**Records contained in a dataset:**
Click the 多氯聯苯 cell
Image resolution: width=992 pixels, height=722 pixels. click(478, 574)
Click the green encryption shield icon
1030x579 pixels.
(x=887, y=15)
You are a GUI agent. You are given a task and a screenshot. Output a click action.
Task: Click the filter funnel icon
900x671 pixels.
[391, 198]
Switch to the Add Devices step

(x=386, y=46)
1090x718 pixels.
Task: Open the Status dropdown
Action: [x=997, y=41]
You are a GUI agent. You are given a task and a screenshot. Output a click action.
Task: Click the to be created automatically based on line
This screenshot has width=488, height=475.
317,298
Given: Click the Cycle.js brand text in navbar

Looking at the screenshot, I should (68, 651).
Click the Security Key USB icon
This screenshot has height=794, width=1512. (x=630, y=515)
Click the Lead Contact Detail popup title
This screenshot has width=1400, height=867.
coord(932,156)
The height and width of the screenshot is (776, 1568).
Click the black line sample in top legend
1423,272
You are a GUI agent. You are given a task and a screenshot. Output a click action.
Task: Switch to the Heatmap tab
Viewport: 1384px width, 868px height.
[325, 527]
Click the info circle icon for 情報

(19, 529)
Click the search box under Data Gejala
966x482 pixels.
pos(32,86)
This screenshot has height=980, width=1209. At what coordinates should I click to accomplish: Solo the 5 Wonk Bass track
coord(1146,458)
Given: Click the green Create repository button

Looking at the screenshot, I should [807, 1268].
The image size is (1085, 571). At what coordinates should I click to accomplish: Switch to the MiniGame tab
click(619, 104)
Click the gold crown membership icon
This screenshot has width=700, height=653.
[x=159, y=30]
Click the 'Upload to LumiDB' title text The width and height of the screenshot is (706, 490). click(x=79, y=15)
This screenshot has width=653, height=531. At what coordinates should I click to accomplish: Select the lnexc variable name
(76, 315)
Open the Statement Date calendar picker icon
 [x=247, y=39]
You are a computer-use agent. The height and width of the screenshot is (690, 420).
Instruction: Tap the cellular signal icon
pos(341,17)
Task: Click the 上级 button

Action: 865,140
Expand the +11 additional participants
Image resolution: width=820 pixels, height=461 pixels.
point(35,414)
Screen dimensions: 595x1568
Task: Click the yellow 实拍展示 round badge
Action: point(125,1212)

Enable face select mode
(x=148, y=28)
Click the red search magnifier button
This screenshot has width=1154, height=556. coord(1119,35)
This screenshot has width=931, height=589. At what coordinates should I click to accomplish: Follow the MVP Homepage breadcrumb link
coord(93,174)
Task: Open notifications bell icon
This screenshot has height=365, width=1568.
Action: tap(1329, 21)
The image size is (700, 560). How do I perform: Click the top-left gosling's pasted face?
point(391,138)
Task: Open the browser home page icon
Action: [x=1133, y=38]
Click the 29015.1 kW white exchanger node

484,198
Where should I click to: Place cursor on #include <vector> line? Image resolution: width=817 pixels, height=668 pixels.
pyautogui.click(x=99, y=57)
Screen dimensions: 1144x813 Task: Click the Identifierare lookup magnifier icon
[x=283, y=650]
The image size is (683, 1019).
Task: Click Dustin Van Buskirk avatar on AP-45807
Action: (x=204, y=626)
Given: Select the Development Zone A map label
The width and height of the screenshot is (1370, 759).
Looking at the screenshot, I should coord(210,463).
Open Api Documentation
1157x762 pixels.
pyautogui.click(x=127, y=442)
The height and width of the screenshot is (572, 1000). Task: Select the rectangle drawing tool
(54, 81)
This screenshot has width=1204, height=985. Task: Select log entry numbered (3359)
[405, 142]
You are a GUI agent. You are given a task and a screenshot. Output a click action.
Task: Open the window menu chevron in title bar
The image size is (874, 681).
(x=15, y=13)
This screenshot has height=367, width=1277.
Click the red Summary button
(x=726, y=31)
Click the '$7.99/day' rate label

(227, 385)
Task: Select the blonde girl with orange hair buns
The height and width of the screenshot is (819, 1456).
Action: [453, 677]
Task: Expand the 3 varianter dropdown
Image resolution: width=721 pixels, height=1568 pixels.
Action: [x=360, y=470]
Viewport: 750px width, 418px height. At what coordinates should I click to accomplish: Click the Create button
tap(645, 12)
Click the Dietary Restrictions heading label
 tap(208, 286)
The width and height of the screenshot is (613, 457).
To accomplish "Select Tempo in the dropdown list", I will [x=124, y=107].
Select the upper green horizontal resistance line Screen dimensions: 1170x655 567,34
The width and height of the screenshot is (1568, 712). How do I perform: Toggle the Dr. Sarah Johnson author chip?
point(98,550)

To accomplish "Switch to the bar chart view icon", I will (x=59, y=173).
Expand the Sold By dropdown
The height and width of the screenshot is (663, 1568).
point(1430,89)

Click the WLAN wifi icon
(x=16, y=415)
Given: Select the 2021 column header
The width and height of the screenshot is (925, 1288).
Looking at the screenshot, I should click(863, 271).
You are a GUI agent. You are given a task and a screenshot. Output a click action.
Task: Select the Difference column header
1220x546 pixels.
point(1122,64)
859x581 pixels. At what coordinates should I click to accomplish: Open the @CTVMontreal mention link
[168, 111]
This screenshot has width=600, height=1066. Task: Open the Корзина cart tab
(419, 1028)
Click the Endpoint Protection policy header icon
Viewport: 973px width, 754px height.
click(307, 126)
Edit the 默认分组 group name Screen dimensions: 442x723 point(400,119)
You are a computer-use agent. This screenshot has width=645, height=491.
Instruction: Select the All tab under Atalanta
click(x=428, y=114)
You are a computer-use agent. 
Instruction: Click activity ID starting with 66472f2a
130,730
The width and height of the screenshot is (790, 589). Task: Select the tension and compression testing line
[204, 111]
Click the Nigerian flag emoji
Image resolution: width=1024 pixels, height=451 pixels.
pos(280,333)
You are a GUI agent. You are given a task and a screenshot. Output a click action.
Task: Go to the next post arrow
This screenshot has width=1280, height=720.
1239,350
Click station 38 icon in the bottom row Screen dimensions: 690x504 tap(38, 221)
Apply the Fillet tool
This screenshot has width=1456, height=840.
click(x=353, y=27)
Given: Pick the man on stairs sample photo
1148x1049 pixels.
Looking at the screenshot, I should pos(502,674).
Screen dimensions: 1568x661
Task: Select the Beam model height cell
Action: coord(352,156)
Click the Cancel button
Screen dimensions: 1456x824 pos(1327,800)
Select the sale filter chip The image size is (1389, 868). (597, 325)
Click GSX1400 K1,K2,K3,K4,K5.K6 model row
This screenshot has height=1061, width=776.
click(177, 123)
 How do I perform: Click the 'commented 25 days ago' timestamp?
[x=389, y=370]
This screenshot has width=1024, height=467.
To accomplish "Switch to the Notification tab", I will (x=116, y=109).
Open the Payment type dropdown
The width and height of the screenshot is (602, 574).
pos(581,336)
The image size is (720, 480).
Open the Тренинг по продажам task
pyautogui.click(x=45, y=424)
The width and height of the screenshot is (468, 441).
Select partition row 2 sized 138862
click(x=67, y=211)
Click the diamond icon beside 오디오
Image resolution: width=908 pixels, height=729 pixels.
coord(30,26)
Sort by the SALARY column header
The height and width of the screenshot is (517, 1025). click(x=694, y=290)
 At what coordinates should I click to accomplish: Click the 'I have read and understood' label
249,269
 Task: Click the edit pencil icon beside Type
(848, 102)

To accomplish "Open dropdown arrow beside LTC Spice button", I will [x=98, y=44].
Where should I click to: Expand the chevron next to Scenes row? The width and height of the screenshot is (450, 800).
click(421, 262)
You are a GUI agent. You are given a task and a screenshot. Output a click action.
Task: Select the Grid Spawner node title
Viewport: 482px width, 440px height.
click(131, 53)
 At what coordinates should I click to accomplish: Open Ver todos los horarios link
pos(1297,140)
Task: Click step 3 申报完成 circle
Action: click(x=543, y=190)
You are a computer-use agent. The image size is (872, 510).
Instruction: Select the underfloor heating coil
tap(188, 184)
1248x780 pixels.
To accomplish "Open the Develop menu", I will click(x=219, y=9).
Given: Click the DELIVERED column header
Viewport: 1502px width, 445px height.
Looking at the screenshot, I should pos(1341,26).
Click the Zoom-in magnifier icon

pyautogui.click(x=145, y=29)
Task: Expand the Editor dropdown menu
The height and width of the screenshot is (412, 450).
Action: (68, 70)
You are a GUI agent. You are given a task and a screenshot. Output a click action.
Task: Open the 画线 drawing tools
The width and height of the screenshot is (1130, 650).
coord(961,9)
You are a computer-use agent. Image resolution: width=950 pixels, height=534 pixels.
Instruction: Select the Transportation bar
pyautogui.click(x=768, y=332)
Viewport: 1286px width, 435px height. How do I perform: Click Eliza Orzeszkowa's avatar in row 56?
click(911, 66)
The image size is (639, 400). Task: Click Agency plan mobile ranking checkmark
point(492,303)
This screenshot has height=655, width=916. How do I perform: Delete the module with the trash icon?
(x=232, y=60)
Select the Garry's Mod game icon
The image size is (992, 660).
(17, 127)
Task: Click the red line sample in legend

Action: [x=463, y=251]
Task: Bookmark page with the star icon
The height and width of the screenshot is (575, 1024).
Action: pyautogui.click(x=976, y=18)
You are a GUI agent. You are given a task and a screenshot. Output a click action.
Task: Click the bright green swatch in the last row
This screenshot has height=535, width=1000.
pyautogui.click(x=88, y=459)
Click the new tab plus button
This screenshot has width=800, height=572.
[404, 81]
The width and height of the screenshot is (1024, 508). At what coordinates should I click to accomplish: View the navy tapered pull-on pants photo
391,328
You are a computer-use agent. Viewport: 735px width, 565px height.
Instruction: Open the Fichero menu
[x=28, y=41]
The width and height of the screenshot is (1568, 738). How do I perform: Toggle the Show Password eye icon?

**WHAT IS REQUIRED:** Line count for the word "arrow": please state how many lines of the records above contain it, and nothing else.

**ANSWER:** 2